§ Passage to read:
________________________________________

Class-Based Steps Tutorial

This tutorial covers using Python classes as pipeline steps, enabling more sophisticated processing patterns.

1. Introduction

While function-based steps are simple and effective, class-based steps offer several advantages:

  • State Management: Maintain state across multiple calls

  • Configuration: Configure behavior at initialization

  • Encapsulation: Bundle related functionality together

  • Reusability: Create reusable step classes

2. The __call__ Protocol

For a class to work as a pipeline step, it must implement the __call__ method:

class MyStep:
    def __call__(self, data: dict) -> dict:
        # Your processing logic here
        return {"result": "value"}

When the pipeline calls the step, it actually calls the __call__ method.

3. Creating Step Classes

3.1 Basic Step Class

Here’s a basic step class that multiplies a value:

class Multiply:
    """Multiply a value by a factor.

    Args:
        factor: The multiplier to apply
    """

    def __init__(self, factor: float):
        self.factor = factor

    def __call__(self, data: dict) -> dict:
        value = data.get("value", 0)
        return {"result": value * self.factor}

Usage:

from wpipe import Pipeline

pipeline = Pipeline()
pipeline.set_steps([
    (Multiply(2), "Multiply by 2", "v1.0"),
])

result = pipeline.run({"value": 10})
print(result["result"])  # 20

3.2 Configurable Step Class

Create more flexible steps with configuration options:

class DataTransformer:
    """Transform data with configurable operations.

    Args:
        multiplier: Value to multiply by
        offset: Value to add after multiplication
        round_digits: Number of decimal places to round to
    """

    def __init__(
        self,
        multiplier: float = 1.0,
        offset: float = 0.0,
        round_digits: int = None
    ):
        self.multiplier = multiplier
        self.offset = offset
        self.round_digits = round_digits

    def __call__(self, data: dict) -> dict:
        value = data.get("value", 0)
        result = value * self.multiplier + self.offset

        if self.round_digits is not None:
            result = round(result, self.round_digits)

        return {"transformed": result}

Usage:

# Create pipeline with different configurations
pipeline = Pipeline()
pipeline.set_steps([
    (DataTransformer(multiplier=2, offset=10, round_digits=2),
     "Transform Data", "v1.0"),
])

result = pipeline.run({"value": 5})
# 5 * 2 + 10 = 20, rounded to 2 decimals
print(result["transformed"])  # 20.0

4. Stateful Steps

Classes can maintain state across multiple pipeline executions:

4.1 Running Total

class RunningTotal:
    """Maintain a running total across multiple calls."""

________________________________________

§ Provided data:
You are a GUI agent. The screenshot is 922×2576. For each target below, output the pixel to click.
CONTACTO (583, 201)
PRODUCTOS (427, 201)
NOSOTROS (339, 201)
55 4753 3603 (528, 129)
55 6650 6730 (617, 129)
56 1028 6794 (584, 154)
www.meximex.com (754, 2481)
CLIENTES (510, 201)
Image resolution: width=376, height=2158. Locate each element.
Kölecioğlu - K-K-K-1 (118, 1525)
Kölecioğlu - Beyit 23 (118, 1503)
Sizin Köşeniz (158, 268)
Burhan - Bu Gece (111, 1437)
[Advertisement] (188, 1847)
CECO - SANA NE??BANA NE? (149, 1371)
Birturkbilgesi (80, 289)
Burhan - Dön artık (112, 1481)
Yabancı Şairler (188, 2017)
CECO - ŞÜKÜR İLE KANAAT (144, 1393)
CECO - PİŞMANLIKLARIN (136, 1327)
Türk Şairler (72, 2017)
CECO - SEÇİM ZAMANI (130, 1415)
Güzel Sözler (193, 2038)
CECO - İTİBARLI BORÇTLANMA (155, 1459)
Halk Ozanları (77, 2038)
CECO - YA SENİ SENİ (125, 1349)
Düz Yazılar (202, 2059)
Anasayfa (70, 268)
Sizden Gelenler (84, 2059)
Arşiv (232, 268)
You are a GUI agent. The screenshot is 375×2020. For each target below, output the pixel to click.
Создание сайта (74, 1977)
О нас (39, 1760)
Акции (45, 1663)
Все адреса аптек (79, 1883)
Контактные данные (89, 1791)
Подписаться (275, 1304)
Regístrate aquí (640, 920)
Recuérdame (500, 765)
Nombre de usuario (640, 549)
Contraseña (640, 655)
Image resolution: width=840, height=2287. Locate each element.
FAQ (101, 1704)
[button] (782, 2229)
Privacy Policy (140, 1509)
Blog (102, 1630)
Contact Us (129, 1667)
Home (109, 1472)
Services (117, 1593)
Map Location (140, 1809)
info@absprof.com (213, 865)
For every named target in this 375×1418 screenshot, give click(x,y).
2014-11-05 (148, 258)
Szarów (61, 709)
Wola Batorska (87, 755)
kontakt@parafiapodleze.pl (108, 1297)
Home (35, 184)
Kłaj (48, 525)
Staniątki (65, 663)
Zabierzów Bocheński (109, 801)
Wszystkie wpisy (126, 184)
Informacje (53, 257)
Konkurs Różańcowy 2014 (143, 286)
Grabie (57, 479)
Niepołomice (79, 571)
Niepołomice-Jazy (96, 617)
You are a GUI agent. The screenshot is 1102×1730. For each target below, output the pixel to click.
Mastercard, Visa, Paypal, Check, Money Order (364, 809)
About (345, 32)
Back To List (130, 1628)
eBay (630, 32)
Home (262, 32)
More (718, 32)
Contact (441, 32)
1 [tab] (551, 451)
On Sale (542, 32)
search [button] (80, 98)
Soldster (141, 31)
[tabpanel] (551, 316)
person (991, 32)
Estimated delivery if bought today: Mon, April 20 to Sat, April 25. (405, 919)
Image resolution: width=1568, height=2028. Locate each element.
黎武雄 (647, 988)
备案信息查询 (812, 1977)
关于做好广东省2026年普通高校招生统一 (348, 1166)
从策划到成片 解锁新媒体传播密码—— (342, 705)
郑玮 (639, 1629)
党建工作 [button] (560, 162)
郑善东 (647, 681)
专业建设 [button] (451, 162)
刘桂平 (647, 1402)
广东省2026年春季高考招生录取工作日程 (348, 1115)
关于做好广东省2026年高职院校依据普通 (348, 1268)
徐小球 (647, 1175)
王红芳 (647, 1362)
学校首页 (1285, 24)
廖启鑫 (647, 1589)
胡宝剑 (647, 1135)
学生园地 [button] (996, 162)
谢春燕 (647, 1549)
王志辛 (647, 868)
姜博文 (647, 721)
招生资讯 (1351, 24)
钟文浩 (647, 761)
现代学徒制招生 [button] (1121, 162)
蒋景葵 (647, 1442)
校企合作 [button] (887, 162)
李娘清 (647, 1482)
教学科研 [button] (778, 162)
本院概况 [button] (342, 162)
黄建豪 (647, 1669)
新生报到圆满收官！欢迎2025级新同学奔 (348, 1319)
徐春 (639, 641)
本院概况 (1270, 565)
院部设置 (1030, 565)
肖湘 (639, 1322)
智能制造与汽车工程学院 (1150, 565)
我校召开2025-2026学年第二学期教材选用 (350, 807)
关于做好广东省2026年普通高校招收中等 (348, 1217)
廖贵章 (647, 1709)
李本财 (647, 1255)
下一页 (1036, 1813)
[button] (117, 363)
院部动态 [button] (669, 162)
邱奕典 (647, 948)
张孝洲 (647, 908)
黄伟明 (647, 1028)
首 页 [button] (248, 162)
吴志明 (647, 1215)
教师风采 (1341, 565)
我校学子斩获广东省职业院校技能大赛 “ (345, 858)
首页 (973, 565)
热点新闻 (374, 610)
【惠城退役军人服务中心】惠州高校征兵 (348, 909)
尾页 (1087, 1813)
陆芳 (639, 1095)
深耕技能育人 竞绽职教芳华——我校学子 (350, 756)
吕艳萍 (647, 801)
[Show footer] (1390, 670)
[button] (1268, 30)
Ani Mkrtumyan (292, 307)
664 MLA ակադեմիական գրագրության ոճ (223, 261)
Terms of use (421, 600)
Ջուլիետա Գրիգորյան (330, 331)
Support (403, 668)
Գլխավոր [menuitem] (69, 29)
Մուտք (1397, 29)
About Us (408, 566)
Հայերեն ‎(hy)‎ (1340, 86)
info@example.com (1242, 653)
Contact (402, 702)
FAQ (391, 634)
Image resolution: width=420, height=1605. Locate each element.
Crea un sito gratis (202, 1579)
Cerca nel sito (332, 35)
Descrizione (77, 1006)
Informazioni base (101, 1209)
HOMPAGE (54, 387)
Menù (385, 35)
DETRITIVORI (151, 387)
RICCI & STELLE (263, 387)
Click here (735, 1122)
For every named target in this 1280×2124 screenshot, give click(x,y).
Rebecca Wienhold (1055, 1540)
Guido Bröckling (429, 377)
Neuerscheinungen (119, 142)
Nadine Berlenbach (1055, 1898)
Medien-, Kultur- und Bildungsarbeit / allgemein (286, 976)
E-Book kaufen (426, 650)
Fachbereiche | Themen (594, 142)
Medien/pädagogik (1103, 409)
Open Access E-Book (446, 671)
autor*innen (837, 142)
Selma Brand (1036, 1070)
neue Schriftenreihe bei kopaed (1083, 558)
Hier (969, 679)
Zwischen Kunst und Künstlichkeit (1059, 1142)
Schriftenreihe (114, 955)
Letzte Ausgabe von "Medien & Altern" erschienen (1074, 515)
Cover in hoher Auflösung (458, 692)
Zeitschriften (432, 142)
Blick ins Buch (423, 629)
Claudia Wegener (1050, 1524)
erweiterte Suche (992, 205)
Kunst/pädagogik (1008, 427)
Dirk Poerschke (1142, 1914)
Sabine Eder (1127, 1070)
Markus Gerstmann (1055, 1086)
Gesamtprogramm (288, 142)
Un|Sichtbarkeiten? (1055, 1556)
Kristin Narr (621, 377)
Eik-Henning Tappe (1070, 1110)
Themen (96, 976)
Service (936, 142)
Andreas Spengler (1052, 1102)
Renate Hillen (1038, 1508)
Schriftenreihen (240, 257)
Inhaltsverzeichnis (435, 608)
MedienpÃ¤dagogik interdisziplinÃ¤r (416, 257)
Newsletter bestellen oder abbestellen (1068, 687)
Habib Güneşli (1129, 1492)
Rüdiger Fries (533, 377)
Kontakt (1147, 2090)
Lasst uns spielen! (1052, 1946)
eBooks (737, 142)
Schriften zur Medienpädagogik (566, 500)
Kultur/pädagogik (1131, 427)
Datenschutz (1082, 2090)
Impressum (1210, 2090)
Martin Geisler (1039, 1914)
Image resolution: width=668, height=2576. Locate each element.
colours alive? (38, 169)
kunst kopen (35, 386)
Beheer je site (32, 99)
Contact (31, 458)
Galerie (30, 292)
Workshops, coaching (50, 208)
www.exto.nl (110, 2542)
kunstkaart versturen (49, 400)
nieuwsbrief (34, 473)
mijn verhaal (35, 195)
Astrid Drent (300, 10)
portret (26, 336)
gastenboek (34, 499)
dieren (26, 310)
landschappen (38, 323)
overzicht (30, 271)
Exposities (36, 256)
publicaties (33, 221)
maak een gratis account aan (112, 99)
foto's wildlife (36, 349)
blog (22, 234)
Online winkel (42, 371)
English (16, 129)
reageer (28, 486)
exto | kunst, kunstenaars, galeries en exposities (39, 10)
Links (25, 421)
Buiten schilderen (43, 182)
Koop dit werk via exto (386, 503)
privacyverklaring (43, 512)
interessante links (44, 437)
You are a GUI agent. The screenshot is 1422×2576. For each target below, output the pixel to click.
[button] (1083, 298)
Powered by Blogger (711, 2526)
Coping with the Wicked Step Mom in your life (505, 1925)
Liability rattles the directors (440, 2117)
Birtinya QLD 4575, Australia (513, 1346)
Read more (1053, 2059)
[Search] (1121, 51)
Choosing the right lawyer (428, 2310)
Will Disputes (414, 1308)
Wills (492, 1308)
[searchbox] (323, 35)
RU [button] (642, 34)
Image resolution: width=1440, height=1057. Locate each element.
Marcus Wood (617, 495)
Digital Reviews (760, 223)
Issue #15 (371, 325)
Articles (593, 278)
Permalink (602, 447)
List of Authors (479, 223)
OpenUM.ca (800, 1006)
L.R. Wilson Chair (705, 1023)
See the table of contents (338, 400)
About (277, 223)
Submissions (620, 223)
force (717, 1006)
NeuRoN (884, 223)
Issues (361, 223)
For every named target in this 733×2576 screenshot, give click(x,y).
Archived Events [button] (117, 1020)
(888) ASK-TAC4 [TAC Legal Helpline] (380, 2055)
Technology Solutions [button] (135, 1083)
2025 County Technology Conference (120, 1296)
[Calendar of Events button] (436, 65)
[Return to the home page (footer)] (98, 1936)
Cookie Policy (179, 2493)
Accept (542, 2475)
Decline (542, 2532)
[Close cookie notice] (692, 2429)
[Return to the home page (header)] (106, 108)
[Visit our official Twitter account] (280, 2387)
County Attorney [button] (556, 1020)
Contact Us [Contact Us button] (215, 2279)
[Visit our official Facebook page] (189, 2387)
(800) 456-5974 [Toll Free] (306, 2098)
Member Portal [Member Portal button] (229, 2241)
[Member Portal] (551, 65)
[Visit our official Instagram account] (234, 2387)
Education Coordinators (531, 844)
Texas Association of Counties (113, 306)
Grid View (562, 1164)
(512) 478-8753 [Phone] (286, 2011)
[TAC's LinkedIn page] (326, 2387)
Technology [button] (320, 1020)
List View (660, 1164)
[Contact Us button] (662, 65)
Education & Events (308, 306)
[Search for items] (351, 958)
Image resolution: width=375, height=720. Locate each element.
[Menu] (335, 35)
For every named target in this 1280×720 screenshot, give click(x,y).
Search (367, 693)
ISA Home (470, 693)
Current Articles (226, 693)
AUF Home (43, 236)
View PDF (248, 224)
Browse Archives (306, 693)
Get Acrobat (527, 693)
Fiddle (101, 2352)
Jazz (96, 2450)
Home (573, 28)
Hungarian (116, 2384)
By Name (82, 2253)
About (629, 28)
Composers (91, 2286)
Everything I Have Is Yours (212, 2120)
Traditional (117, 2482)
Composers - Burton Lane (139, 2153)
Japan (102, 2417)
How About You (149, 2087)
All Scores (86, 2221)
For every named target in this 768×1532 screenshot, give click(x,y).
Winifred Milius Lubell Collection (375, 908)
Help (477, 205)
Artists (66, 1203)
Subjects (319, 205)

________________________________________

§ Short exercise 1: Please copy the records from the line containing "How About You (149, 2087)" through the end of the records, word for word.
§ Short exercise 2: Continue the tutorial on class-based pipeline steps from the point where it stops.
The tutorial and the records have no connection to each other.

§ Output 1:
How About You (149, 2087)
All Scores (86, 2221)
For every named target in this 768×1532 screenshot, give click(x,y).
Winifred Milius Lubell Collection (375, 908)
Help (477, 205)
Artists (66, 1203)
Subjects (319, 205)

§ Output 2:
    def __init__(self):
        self.total = 0
        self.call_count = 0

    def __call__(self, data: dict) -> dict:
        value = data.get("value", 0)
        self.total += value
        self.call_count += 1

        return {
            "running_total": self.total,
            "calls": self.call_count,
            "last_value": value
        }

Usage with separate calls:

step = RunningTotal()

result1 = step({"value": 10})
print(result1)  # {'running_total': 10, 'calls': 1, 'last_value': 10}

result2 = step({"value": 20})
print(result2)  # {'running_total': 30, 'calls': 2, 'last_value': 20}

4.2 Accumulator Pattern

Build up data across multiple steps:

class Accumulator:
    """Accumulate values into a list."""

    def __init__(self, key: str = "items"):
        self.key = key
        self.items = []

    def __call__(self, data: dict) -> dict:
        # Add new item to accumulator
        if "item" in data:
            self.items.append(data["item"])

        return {self.key: self.items.copy()}

5. Composable Steps

Create reusable building blocks:

5.1 Pipeline Building Blocks

class Add:
    def __init__(self, amount: float):
        self.amount = amount

    def __call__(self, data: dict) -> dict:
        value = data.get("value", 0)
        return {"value": value + self.amount}


class Multiply:
    def __init__(self, factor: float):
        self.factor = factor

    def __call__(self, data: dict) -> dict:
        value = data.get("value", 1)
        return {"value": value * self.factor}


class Square:
    def __call__(self, data: dict) -> dict:
        value = data.get("value", 0)
        return {"value": value ** 2}

Combine them:

from wpipe import Pipeline

pipeline = Pipeline()
pipeline.set_steps([
    (lambda d: {"value": 2}, "Initialize", "v1.0"),
    (Add(5), "Add 5", "v1.0"),           # 2 + 5 = 7
    (Multiply(3), "Multiply by 3", "v1.0"),  # 7 * 3 = 21
    (Square(), "Square", "v1.0"),        # 21 ^ 2 = 441
])

result = pipeline.run({})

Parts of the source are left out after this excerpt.